産総研は、ナノテクノロジーや標準計測技術をはじめとする幅広い研究開発を推進している。また、都道府県の公設試験研究機関(以下「公設試」という)との連携を推進しており、公設試とのネットワークである産業技術連携推進会議(以下「産技連」という)の活動に積極的に取り組んできた。
都産技研は、独自にナノテクノロジーセンターをはじめとして中小企業のニーズにあった技術支援の活動を行ってきた。
産総研と都産技研は、平成19年4月よりナノテクノロジー加工技術、MEMS技術に関する産業技術人材育成、産業界への技術移転活動を先導する形で実施してきている。これは産技連に組織された各技術部会の将来方向の模範を与えるトップランナーとなる活動と位置づけられる。

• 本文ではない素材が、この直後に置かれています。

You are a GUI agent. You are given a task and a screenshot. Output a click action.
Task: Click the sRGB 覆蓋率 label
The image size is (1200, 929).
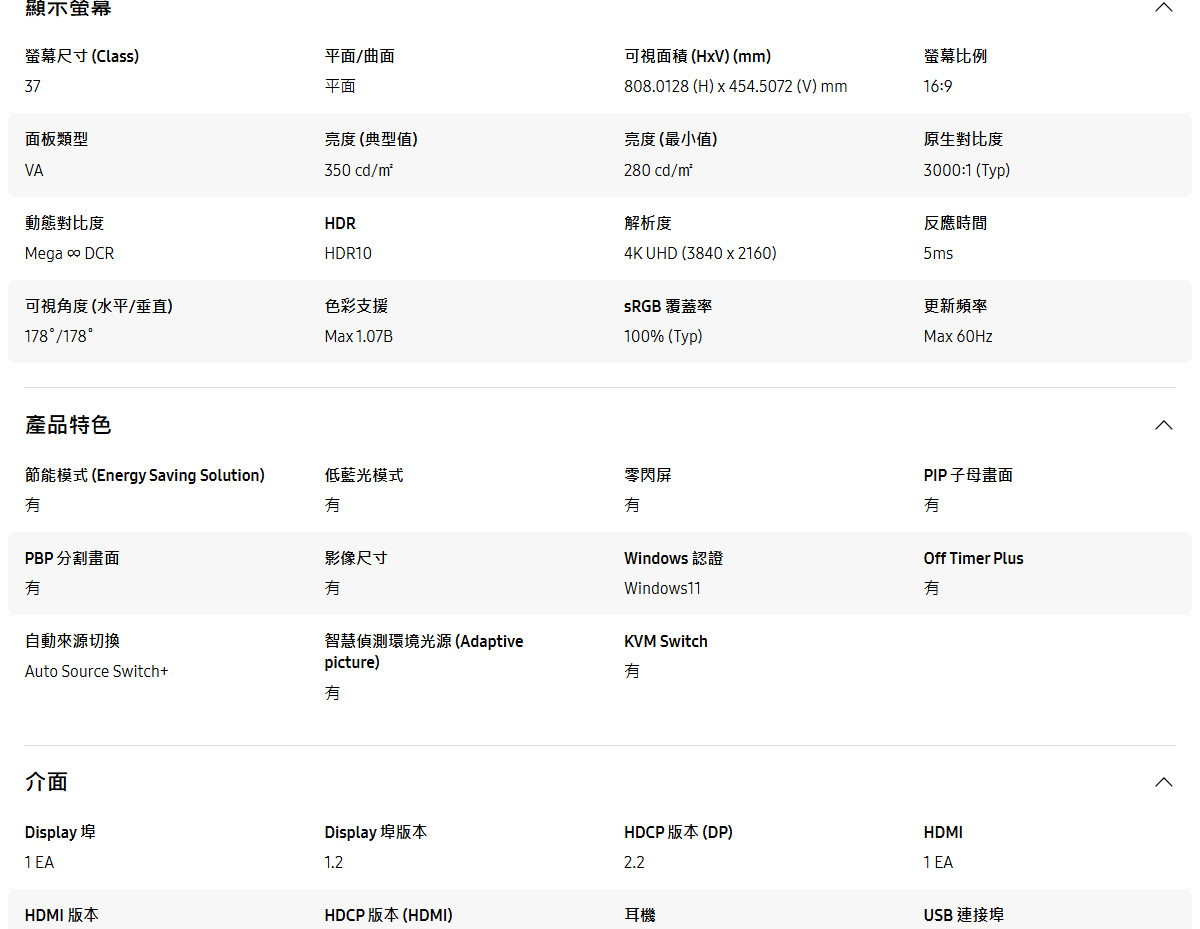pyautogui.click(x=666, y=306)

産総研と都産技研は、両機関の保有する装置や技術を補完し協力する形で、上記活動を推進するための協力協定を締結することに合意した。
この活動は、産技連の各技術部会活動の活性化のモデルケースとして位置づけられることから、両機関の単なる契約ではなく、これにより、産技連活動の推進にも結びつくものと期待される。
また、産総研の人材育成スクール(人材育成カリキュラム)での協力、都産技研のナノ加工製造技術研修での協力、MEMSファウンドリー支援分野での協力に関し連携を促進する。